Why do we have to pay taxes? If monetary sovereigns can print their own money, then why do they still need tax money? Are there other reasons for tax other than to pay the government?
According to modern monetary theory, nations that are monetary sovereigns can print more money whenever they need it. However, according to economist Stephanie Kelton, that doesn’t mean that taxes don’t serve a purpose.
Learn why a believer of MMT believes taxes are still important.
Why We Need Taxes
In her book The Deficit Myth, Stephanie Kelton writes that the government doesn’t “earn” money from taxation and doesn’t need the revenue from taxes to finance its spending (because, as a monetary sovereign, it can simply create that money anytime it wishes). So, why do we have to pay taxes?
The government, as the sole source of money, spends first, then taxes and borrows. The government puts money into circulation and then collects some of it back in taxes because money is a useful instrument for spurring the population into doing socially beneficial things.
(Shortform note: Right-libertarian economists would certainly disagree with Kelton’s ideas on the role of taxation in a modern society. According to economic theorists like Murray Rothbard, the entire concept of taxation represents nothing more than an infringement upon individual liberty and private property. These economists argue that taxation is legalized theft, because if you refuse to pay your taxes, the full force of the state will be brought to bear upon you, with the resultant loss of property and freedom (because you’ll go to jail). They argue that we only accept this forcible confiscation of property because we have been conditioned by society that the government is entitled to claims on the things we own.)

### DATASET EXCERPT
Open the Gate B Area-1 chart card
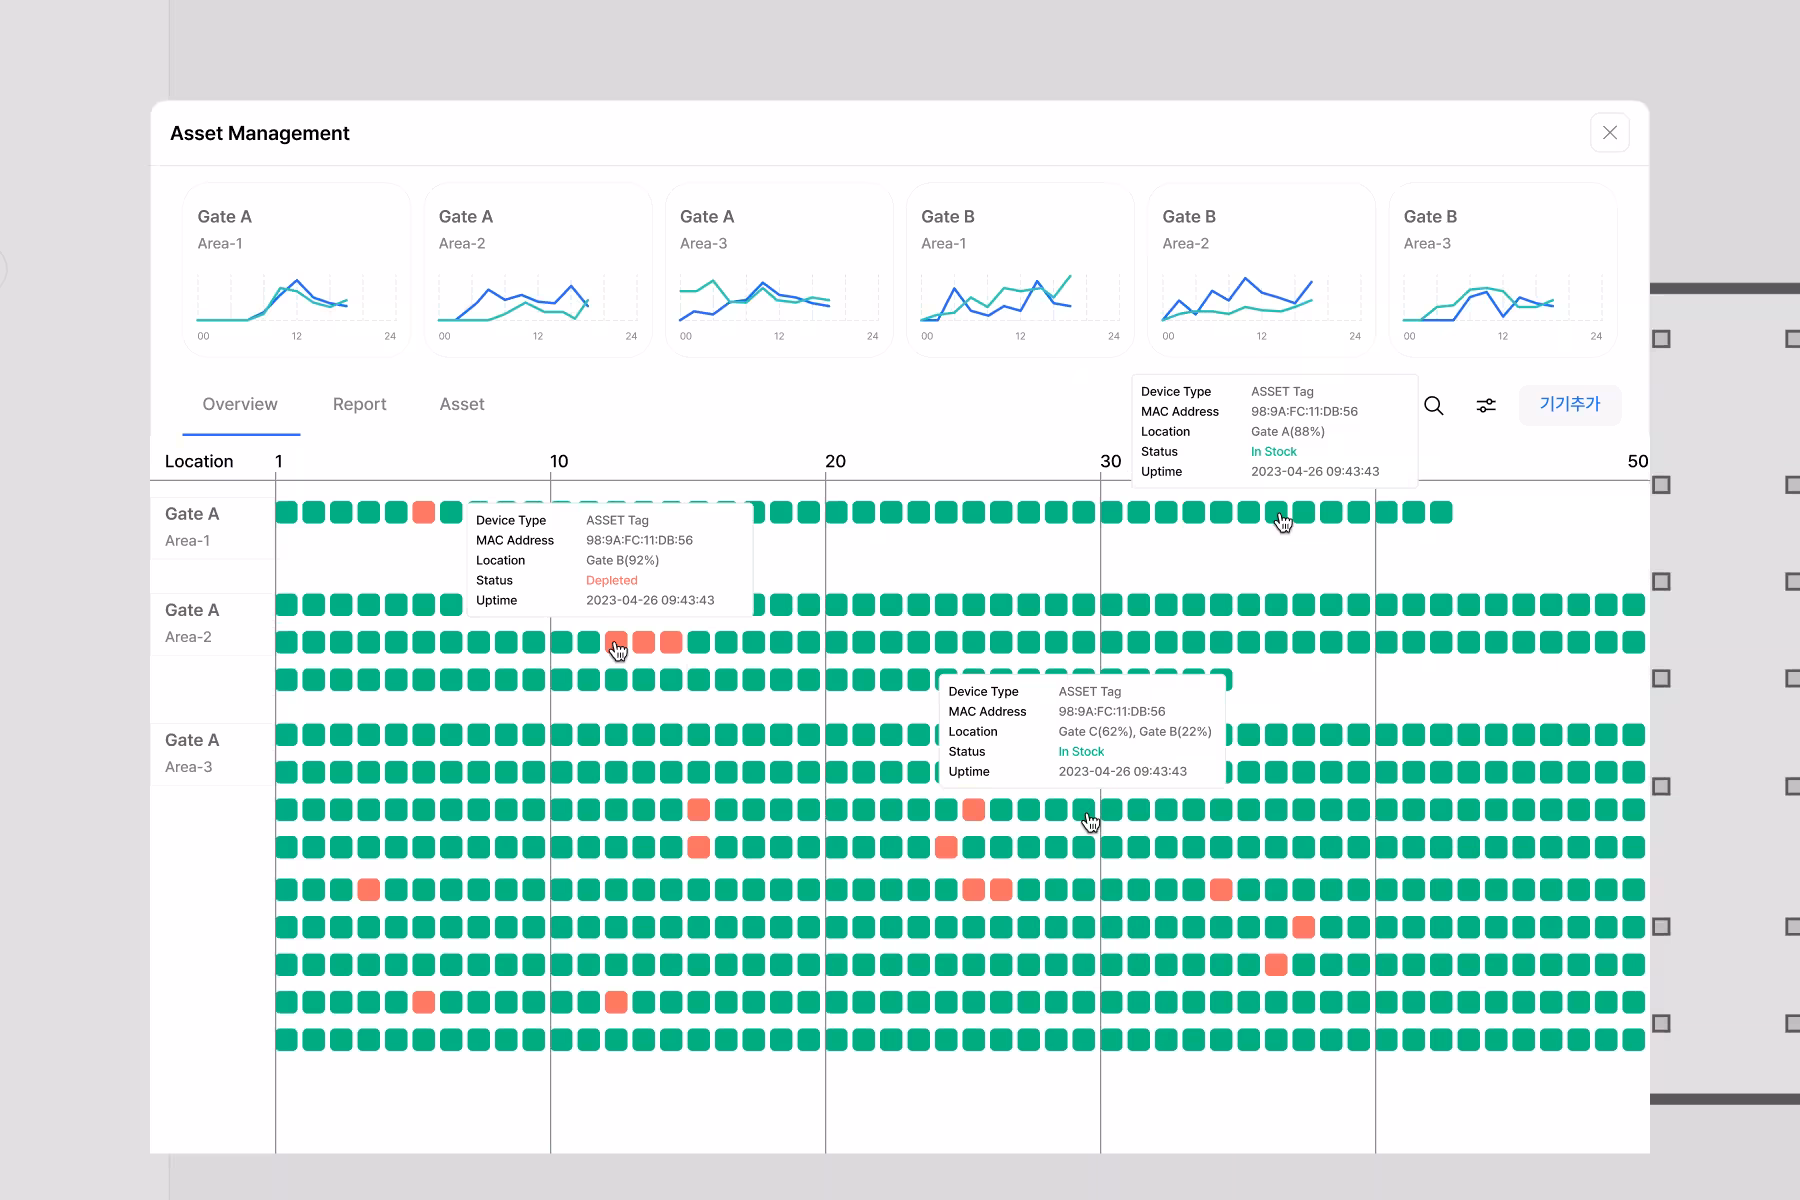The width and height of the screenshot is (1800, 1200). click(x=1020, y=270)
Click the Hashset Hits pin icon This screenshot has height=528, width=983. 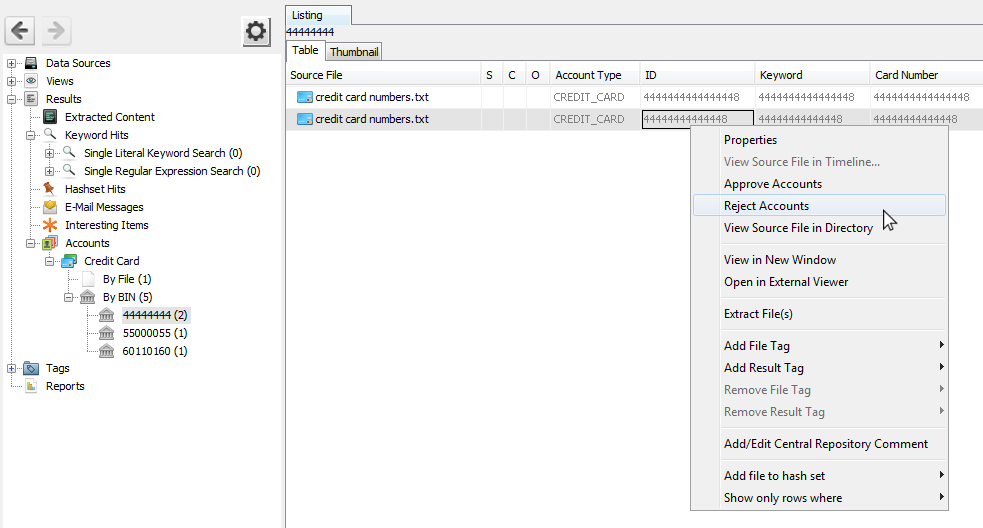click(x=49, y=189)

### JOBS
• 1. In the text on taxes, which book by Stephanie Kelton is named?
• 2. List every question asked in the opening paragraph of the text on taxes.

### THE RESULTS
• 1. The Deficit Myth

• 2.
- Why do we have to pay taxes?
- If monetary sovereigns can print their own money, then why do they still need tax money?
- Are there other reasons for tax other than to pay the government?